[Records drawn from a dataset]
>>>>>
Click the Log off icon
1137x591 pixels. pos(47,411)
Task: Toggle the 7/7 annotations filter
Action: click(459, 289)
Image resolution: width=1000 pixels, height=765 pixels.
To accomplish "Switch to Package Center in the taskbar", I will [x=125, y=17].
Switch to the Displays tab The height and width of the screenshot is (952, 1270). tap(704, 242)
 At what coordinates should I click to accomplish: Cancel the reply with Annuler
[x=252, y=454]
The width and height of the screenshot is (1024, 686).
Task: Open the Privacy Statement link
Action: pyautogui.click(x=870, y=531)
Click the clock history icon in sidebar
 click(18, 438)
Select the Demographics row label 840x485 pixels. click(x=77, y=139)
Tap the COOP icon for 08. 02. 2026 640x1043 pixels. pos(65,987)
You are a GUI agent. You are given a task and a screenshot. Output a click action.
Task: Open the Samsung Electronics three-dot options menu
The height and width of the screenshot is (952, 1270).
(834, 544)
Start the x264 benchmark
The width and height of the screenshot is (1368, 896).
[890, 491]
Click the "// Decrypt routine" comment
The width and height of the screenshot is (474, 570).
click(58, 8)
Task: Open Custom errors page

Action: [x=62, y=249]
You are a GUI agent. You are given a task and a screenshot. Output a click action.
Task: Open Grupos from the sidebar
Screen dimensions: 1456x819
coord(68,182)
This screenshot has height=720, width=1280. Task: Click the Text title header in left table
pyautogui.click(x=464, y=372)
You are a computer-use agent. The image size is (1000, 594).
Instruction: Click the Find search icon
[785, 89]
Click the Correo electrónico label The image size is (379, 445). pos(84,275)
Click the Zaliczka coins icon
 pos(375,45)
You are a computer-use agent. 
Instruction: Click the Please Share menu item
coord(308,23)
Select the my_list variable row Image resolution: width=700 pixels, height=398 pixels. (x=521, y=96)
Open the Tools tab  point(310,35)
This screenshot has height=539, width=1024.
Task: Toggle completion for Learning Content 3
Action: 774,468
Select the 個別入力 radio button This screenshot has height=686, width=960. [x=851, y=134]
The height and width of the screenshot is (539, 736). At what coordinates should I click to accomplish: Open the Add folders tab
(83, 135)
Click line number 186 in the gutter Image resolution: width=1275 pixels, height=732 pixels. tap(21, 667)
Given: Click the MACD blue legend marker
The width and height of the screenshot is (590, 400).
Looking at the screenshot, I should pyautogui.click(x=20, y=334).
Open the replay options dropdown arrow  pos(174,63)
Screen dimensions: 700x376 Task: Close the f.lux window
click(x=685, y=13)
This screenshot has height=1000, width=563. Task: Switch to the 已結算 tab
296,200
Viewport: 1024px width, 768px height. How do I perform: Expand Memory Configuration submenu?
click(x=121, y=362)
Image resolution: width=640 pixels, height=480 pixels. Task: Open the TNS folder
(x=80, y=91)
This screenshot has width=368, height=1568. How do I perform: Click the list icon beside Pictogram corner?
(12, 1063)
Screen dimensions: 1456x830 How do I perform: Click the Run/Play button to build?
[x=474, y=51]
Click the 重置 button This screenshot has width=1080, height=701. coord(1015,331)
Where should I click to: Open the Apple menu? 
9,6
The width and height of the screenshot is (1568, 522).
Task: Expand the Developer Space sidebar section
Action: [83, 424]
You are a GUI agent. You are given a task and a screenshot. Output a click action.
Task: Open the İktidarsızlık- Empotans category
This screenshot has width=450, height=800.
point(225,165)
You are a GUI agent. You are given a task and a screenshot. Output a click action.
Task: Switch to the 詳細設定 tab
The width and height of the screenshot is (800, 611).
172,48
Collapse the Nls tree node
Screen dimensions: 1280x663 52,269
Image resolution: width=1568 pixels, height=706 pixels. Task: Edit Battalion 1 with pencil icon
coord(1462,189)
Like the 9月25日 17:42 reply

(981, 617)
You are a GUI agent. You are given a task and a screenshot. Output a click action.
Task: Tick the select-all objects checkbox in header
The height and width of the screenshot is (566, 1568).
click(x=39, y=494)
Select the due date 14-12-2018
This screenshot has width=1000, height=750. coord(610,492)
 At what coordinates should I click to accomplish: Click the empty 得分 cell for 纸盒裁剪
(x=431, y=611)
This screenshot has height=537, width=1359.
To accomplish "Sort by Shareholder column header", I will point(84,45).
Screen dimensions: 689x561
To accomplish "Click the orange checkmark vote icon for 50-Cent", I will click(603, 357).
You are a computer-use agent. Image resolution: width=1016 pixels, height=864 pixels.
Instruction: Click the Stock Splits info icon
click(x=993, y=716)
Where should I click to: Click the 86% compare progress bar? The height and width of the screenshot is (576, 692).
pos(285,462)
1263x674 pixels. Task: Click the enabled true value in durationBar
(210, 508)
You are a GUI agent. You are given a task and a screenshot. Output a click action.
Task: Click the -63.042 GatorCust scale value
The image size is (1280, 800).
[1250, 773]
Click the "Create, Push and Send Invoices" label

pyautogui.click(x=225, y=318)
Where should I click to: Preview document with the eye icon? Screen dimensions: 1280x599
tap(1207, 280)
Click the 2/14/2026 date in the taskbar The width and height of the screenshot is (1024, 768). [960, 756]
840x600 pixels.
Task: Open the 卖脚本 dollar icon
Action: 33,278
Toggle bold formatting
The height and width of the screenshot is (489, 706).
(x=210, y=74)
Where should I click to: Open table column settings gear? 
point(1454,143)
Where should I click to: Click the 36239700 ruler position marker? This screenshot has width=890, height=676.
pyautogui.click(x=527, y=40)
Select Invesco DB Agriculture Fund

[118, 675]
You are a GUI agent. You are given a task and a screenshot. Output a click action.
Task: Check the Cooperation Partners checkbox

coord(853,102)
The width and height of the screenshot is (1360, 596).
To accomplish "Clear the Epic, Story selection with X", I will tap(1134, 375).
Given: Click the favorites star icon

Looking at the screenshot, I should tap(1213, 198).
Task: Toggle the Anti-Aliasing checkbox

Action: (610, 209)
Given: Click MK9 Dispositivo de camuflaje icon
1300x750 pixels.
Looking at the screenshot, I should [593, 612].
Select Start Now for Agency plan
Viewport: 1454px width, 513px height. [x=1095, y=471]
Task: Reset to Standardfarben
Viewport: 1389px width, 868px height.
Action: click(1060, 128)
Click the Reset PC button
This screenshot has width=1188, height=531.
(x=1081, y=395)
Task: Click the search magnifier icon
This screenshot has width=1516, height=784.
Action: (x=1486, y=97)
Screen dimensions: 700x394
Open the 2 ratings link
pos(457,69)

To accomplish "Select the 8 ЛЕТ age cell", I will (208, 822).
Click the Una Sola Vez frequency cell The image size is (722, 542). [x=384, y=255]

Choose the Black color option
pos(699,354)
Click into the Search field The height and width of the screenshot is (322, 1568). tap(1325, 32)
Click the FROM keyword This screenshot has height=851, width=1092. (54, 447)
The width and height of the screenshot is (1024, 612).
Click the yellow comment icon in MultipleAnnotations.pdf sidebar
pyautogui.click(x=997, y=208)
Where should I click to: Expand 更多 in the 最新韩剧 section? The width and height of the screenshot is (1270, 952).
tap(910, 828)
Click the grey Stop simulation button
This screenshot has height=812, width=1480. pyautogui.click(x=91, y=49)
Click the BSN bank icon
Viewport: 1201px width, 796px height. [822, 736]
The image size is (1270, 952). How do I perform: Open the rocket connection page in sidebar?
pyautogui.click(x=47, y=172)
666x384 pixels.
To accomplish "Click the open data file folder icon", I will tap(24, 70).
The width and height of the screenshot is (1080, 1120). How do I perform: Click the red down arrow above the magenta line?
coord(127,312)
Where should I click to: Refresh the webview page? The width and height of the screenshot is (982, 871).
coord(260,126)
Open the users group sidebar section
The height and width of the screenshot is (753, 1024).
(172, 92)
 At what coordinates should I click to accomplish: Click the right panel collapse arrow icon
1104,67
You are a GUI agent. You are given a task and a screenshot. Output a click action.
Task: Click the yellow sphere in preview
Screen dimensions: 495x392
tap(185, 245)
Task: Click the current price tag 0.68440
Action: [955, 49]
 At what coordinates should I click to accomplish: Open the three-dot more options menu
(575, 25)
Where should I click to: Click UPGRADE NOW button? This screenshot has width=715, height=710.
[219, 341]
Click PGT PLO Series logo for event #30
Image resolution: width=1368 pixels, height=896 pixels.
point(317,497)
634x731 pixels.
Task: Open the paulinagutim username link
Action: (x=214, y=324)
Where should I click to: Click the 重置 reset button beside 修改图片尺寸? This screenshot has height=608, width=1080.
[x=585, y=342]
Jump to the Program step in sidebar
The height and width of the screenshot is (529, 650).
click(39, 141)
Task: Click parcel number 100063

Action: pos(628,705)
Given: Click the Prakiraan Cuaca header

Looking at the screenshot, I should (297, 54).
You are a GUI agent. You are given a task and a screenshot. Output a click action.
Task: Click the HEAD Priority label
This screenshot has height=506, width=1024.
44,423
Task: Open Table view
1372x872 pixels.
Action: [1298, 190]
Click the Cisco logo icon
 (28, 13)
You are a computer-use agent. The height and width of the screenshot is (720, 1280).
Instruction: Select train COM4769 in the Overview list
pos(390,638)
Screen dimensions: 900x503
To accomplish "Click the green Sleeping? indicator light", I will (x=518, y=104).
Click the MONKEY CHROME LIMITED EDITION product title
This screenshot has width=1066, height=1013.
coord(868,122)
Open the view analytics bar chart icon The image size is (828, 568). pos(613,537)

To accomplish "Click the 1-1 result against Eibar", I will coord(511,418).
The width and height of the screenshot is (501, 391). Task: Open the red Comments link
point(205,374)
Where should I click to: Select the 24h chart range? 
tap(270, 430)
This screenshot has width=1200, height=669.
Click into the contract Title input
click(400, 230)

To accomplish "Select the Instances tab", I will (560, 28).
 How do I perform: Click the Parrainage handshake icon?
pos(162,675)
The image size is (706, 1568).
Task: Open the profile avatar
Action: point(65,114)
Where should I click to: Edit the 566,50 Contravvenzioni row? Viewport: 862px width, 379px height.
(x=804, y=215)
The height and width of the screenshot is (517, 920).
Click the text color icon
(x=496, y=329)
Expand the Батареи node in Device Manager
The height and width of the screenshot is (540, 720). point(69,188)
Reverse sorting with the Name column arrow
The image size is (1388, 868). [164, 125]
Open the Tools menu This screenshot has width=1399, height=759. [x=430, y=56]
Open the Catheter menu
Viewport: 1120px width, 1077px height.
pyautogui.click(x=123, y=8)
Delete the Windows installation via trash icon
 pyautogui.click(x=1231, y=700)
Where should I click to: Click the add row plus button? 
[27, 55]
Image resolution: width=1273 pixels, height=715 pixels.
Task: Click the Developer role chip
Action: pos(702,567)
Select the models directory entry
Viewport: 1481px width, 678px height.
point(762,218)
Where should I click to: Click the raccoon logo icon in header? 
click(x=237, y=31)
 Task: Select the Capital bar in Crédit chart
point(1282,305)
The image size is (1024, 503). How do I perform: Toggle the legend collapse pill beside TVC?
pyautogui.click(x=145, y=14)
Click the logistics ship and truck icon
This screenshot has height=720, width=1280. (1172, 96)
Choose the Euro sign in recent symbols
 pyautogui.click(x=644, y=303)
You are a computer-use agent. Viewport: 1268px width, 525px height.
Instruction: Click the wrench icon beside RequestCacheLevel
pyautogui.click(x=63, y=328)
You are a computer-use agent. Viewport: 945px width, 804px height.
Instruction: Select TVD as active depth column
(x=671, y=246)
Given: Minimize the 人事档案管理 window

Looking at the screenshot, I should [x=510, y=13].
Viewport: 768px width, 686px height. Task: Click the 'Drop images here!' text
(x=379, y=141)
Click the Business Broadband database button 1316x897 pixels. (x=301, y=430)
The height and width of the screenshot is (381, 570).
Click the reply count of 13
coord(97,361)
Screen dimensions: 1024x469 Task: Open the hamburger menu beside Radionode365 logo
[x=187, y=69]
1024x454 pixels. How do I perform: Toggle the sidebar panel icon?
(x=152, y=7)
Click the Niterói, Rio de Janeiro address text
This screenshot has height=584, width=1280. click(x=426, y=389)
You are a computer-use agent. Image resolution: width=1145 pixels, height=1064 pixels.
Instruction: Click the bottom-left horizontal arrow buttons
<<<<<
● WHAT TO WORK ON: Print the records above verbatim from their first line to the line containing "Switch to the Displays", both included, and stop there.

● REPLY TO THE EXERCISE:
Click the Log off icon
1137x591 pixels. pos(47,411)
Task: Toggle the 7/7 annotations filter
Action: click(459, 289)
Image resolution: width=1000 pixels, height=765 pixels.
To accomplish "Switch to Package Center in the taskbar", I will [x=125, y=17].
Switch to the Displays tab The height and width of the screenshot is (952, 1270). tap(704, 242)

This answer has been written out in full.